Toutes les vies… perdre les sens et trouver le sens.


Autant j’ai lu le texte de Rebeka Warrior en l’espace d’une journée, autant j’ai mis du temps à le comprendre, à vouloir en attendre une explication, une ambition raisonnée, une construction évidente. Or « Toutes les vies » est une expression littéraire difficile à cerner et c’est sans doute cela qui fait sa force. Confession (im)pudique, gestuelle onirique, récit initiatique, littérature poétique, performance surréaliste, le texte revêt de multiples facettes à travers un fil conducteur puissant : amour, maladie, mort résurrection.

Lorsque l’on perd quelqu’un que l’on aime, la punition est affreusement divine ou diabolique, brutale ou attendue, on se perd soi-même dans la fuite, la colère, l’angoisse ou une libération qui n’existe pas. Le texte de Rebeka Warrior est fait de tout ceci, déconstruit et saccadé comme un rêve, impudique pour cacher le malheur absolu, poétique pour tenter de conserver de l’autre quelque chose de son âme… L’absurdité de la vie qui défile et de la mort qui arrive et que l’on ne peut reculer ni apprivoiser nous habite qui que nous soyons. « Toutes les vies » sont concernées car elles sont ainsi. Et pour l’accepter, s’y résoudre, la résurrection est la seule voie… sinon c’est la chute, le gouffre interminable de l’angoisse, le questionnement de l’absurde (pourquoi moi ? Alors que c’est justement l’autre qui est partie) et la haine possible contre ce monde injuste, forcément.

--------------------------------

## À vous
Extrayez de l'extrait sur « Toutes les vies » tout ce qui va de « Lorsque l’on perd » jusqu'à « monde injuste, forcément. ».

## Lignes fournies
--------------------------------

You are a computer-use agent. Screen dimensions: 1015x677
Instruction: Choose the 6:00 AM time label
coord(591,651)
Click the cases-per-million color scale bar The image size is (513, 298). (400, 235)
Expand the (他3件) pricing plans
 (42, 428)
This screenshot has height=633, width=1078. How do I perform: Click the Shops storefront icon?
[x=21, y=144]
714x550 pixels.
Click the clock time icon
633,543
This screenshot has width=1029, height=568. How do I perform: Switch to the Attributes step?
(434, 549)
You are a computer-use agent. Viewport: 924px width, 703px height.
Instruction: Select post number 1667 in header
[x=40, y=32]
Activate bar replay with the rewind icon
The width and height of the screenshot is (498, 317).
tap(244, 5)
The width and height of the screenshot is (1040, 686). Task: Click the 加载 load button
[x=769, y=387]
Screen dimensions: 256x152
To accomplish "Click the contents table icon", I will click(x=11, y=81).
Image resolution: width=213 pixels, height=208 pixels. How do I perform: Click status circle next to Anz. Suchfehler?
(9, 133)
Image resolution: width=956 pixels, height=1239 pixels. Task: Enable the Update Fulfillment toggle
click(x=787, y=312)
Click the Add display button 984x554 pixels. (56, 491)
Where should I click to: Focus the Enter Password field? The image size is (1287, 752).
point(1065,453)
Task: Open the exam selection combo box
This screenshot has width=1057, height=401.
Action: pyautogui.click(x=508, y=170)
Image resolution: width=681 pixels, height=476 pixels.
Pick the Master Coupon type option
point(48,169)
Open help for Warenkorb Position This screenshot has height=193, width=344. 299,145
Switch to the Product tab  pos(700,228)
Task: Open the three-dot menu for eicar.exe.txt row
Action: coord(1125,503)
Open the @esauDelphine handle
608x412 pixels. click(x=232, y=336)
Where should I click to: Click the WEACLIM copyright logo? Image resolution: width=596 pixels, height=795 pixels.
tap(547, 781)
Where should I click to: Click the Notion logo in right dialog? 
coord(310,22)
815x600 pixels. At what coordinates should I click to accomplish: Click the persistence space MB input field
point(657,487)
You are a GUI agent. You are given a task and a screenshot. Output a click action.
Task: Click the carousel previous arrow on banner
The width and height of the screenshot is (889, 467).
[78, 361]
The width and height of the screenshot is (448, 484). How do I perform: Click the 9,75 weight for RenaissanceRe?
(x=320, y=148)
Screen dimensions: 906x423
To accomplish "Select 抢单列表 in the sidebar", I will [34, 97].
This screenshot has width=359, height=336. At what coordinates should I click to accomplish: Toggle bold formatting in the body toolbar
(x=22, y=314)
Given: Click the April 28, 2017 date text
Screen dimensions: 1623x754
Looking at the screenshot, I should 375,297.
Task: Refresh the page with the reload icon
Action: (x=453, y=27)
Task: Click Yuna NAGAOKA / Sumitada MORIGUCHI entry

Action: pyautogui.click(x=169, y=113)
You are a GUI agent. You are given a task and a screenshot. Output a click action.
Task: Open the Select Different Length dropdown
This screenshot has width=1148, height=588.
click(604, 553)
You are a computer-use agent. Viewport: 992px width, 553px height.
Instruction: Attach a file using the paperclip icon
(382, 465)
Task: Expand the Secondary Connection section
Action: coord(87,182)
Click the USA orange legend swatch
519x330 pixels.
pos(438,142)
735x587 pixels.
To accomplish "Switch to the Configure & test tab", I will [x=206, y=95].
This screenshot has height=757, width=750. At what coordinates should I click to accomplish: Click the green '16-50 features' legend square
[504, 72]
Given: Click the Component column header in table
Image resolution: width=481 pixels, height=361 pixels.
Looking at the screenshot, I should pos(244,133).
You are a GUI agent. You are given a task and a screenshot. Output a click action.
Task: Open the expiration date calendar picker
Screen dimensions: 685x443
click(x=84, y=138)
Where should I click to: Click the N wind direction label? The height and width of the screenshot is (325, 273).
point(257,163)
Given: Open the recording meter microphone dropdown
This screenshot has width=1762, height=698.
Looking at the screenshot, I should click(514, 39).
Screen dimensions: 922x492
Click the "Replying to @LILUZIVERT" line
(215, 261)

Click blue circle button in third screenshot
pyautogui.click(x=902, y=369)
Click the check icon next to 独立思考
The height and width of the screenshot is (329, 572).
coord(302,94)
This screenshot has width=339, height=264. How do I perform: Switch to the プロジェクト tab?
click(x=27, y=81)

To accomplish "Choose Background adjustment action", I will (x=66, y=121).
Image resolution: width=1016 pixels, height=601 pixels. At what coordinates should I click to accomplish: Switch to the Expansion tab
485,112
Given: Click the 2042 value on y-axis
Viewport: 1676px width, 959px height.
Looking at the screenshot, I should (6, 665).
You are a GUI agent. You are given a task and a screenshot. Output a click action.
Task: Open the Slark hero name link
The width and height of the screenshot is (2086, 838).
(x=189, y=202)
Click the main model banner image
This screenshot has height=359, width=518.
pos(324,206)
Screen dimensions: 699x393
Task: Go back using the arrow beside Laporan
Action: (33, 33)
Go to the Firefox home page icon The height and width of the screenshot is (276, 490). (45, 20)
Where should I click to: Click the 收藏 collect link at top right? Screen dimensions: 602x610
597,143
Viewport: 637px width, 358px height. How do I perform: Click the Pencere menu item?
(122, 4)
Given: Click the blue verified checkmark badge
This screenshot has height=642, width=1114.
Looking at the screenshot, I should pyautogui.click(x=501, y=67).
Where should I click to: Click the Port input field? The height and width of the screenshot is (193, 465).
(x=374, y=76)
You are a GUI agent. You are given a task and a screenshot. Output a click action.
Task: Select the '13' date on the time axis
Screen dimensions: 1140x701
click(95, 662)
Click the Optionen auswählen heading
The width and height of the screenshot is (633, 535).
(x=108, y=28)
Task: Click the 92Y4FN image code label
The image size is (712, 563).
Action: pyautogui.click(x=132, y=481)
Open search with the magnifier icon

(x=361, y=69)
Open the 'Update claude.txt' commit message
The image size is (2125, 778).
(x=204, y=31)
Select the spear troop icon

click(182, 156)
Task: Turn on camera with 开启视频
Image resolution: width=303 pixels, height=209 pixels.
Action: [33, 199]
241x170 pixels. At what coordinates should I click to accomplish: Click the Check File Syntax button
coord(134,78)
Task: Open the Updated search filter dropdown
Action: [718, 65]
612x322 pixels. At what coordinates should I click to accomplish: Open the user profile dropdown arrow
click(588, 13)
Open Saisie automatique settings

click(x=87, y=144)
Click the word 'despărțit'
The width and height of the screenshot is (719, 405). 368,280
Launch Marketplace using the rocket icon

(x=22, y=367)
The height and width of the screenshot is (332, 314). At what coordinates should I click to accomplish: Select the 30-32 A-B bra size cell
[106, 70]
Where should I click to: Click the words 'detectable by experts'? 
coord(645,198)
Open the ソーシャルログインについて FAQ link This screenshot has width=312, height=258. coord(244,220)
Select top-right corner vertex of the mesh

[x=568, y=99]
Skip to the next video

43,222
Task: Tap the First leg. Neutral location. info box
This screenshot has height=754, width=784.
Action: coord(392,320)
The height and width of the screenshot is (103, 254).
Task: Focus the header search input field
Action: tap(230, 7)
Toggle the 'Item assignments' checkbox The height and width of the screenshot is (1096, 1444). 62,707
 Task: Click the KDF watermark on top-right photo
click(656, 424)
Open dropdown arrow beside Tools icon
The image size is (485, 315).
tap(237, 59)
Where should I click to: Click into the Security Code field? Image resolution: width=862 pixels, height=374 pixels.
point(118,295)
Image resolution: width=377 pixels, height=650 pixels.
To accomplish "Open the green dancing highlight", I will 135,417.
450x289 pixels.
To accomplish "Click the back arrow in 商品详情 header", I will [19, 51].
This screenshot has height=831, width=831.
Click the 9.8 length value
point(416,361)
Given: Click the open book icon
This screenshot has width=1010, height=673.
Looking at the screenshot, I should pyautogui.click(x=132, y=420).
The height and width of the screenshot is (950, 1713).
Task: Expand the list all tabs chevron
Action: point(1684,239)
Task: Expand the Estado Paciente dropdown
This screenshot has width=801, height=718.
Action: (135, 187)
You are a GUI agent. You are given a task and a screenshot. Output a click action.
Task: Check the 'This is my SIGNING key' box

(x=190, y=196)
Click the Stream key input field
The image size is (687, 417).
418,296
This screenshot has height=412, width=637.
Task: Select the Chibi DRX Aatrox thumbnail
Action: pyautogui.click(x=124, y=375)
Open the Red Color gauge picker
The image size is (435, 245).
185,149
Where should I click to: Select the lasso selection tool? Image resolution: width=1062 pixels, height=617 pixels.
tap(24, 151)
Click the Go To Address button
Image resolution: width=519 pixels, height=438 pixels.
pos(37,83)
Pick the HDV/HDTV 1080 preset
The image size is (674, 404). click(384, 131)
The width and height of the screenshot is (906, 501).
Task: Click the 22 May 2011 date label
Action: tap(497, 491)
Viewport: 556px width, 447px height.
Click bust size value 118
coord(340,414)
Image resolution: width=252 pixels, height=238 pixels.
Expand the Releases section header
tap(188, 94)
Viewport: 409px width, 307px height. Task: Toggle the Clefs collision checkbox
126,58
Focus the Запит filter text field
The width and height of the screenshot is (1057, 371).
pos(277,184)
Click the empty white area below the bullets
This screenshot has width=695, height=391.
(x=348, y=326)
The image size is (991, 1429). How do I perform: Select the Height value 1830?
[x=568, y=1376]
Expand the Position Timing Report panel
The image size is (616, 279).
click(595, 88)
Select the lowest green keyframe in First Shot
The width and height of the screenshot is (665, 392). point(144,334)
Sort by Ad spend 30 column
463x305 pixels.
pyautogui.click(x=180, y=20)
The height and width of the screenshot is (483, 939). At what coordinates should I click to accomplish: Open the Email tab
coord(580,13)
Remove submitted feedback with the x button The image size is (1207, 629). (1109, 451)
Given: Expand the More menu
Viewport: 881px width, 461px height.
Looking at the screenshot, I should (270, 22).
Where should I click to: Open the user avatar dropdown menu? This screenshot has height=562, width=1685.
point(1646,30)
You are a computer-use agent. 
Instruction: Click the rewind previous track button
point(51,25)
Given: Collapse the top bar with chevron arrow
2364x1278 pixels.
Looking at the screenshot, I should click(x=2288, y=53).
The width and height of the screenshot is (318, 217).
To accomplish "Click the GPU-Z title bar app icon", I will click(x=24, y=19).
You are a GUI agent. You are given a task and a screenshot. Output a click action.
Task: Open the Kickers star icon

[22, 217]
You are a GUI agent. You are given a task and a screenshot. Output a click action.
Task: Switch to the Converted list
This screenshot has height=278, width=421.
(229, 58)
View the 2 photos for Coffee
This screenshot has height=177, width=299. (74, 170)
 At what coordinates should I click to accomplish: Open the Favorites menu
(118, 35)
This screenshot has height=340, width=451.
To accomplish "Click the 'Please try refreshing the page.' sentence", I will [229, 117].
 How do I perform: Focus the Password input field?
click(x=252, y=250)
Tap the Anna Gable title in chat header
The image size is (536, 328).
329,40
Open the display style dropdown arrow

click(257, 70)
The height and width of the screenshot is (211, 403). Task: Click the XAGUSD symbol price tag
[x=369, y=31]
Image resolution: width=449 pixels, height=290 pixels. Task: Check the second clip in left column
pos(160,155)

--------------------------------

## Réponse rédigée
Lorsque l’on perd quelqu’un que l’on aime, la punition est affreusement divine ou diabolique, brutale ou attendue, on se perd soi-même dans la fuite, la colère, l’angoisse ou une libération qui n’existe pas. Le texte de Rebeka Warrior est fait de tout ceci, déconstruit et saccadé comme un rêve, impudique pour cacher le malheur absolu, poétique pour tenter de conserver de l’autre quelque chose de son âme… L’absurdité de la vie qui défile et de la mort qui arrive et que l’on ne peut reculer ni apprivoiser nous habite qui que nous soyons. « Toutes les vies » sont concernées car elles sont ainsi. Et pour l’accepter, s’y résoudre, la résurrection est la seule voie… sinon c’est la chute, le gouffre interminable de l’angoisse, le questionnement de l’absurde (pourquoi moi ? Alors que c’est justement l’autre qui est partie) et la haine possible contre ce monde injuste, forcément.